## EXERCISE PROMPT:
Pick up the forum thread below on Wing Chun drilling versus sparring and continue it from its final sentence.
··· EXCERPT TO READ
Not trying to be the sales person for WC, but in my experience, even with the lack of sparing something usable seems to be there in WC. I am a big advocate of sparing, but maybe it is the lack of sparing and the emphasis on drilling and chi sau that helps in the sense that you actually get to work the shapes and reactions into muscle memory without being too preoccupied with avoiding getting clocked.

I dunno.


----------



## yak sao (Sep 9, 2008)

In the WT that I study, we slowly turn up the heat. If two guys put on the gloves and go at it who have only been training for a short time, then they will revert back to whatever training they had in the past. Reflexes have to be learned. We do a lot of 2 man drills and lat sau type work to give students a chance to build reflexsive responses before going full out.

One thing we do do simulate stres is to do what I call "blitzes".

We'll do 100-200 rapid chain punches followed by 25-50 fast push ups followed by 25-50 rapid situps,while punching, and 25-50 squats while punching

Then we'll do a sparring type drill immediatly afterward while everyone is fighting for air.


----------



## martyg (Sep 9, 2008)

Seeker said:


> The funny thing to note is that the WC just seems to come out while sparing. I never could use the hard Karate blocks, things (in Karate) always seemed to digress into a form of sloppy kickboxing. But the tan, bong, and pak sau among other concepts like angling, sometimes sticking, following the punches back, the footwork... just seem to work for me and I am less than a year in WC.
> 
> Not trying to be the sales person for WC, but in my experience, even with the lack of sparing something usable seems to be there in WC. I am a big advocate of sparing, but maybe it is the lack of sparing and the emphasis on drilling and chi sau that helps in the sense that you actually get to work the shapes and reactions into muscle memory without being too preoccupied with avoiding getting clocked.
> 
> I dunno.



I think you hit on an important concept.  A student of mine went through the same thing, I sent him to a Kenpo school that had an open sparring session to get some time in working against people from other arts.  He more than held his own, even though he had never done sparring in their sense.  In fact they were shocked to learn we don't do a separate "Sparring session" and were wondering how he was able to do what he does then.

The answer is pretty simple, most of the training in Wing Chun is hands on, much more than training in most other arts.  Much like "grapplers" and bjj work their art almost entirely hands on and can work it with varrying but actual resistance, etc.  They don't need to identify a separate "sparring session" (most of which in other arts winds up being guys just shuffling back and forth doing generic kick boxing and almost nothing from what they trained), since just about everything is built from the context of borderline "sparring" to begin with (though I realize many in BJJ have a "freeform" rolling on the ground - but it still starts just like any of the other material).  There's a contextual nature to it rather just "Well, we do all these drills.....and then try and make everything fit together in sparring."  Much like the san sik and san sao methods of Wing Chun.


----------



## brocklee (Sep 9, 2008)

martyg said:


> I think you hit on an important concept.  A student of mine went through the same thing, I sent him to a Kenpo school that had an open sparring session to get some time in working against people from other arts.  He more than held his own, even though he had never done sparring in their sense.  In fact they were shocked to learn we don't do a separate "Sparring session" and were wondering how he was able to do what he does then.
······
··· EXTRACTED ENTRIES
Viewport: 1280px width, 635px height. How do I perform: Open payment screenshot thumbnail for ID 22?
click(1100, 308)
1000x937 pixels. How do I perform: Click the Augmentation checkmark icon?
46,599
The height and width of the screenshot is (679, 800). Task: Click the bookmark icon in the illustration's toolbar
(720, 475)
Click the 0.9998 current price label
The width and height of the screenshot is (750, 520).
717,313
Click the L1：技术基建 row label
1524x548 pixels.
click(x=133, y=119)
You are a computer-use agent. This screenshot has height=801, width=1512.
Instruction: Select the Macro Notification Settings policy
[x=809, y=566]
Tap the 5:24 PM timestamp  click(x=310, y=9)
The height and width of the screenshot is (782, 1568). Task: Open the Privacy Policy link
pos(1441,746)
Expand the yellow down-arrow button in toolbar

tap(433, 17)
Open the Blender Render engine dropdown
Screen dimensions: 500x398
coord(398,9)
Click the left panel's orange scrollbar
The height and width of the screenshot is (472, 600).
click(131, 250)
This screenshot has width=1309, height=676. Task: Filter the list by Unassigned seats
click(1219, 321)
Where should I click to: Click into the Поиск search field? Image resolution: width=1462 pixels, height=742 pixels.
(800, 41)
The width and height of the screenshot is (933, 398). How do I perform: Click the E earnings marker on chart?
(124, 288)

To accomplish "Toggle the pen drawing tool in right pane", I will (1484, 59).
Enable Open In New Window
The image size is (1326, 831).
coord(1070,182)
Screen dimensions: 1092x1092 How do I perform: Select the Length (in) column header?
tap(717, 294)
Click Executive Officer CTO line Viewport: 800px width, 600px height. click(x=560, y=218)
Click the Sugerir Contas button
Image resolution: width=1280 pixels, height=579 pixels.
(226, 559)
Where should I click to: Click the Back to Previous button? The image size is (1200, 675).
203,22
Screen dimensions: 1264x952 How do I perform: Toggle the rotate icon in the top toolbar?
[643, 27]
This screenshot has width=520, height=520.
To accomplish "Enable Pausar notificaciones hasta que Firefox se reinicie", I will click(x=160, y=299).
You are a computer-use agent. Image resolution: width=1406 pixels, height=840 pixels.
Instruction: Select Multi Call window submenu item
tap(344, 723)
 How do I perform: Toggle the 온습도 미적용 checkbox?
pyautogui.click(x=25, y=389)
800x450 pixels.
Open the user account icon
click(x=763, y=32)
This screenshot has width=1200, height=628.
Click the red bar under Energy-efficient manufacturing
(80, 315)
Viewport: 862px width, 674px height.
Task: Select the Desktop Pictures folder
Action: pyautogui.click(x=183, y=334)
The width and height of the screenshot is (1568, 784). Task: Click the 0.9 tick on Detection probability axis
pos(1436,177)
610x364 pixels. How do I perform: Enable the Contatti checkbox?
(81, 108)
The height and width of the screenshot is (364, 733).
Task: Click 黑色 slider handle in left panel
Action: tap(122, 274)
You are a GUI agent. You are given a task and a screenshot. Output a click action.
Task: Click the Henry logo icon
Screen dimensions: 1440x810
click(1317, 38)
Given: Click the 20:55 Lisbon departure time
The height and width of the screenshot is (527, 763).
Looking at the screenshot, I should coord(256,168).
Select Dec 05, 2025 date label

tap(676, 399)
······
## OUTPUT OF THE EXERCISE:
> 
> The answer is pretty simple, most of the training in Wing Chun is hands on, much more than training in most other arts.  Much like "grapplers" and bjj work their art almost entirely hands on and can work it with varrying but actual resistance, etc.  They don't need to identify a separate "sparring session" (most of which in other arts winds up being guys just shuffling back and forth doing generic kick boxing and almost nothing from what they trained), since just about everything is built from the context of borderline "sparring" to begin with (though I realize many have a "freeform" rolling on the ground - but it still starts just like any of the other material).  There's a contextual nature to it rather just "Well, we do all these drills.....and then try and make everything fit together in sparring."  Much like the san sik and san sao methods of Wing Chun.



Great points...and I have to agree that you're right.


----------



## matsu (Sep 9, 2008)

whilst we dont spar as i did in my karate past, we go through a drill in its traditional sense,then in the real world sense, then if we re picking it up fine we also run through a sports version ie if we were in an MMA ring for example.
this gives us a full spectrum of how to apply many techniques.
and as marty said it gives us more hands on than most other arts
matsu


----------



## brocklee (Sep 9, 2008)

matsu said:


> whilst we dont spar as i did in my karate past, we go through a drill in its traditional sense,then in the real world sense, then if we re picking it up fine we also run through a sports version ie if we were in an MMA ring for example.
> this gives us a full spectrum of how to apply many techniques.
> and as marty said it gives us more hands on than most other arts
> matsu



I'd love to see UFC with no rules and a WC master in it.  Just to see how it would compare to MMA in a ring.

I've just been watching UFC 2, 4 and 5 and it's much more fun then the new rules.  Only seems to last a minute or so...unless your Royce Grace <sp?>


----------



## graychuan (Sep 9, 2008)

Sparring is the only agreed way to practice fighting techniques safely in a learning environment. This is true of most martial arts. Interesting thing is if sparring is done too early in martial arts training then a lot of bad habits can be learned because of the lack of time spent with the material and concepts to really be able to use them in a sparring environment. Thus the phrase, &#8216;threw me to the wolves&#8217;.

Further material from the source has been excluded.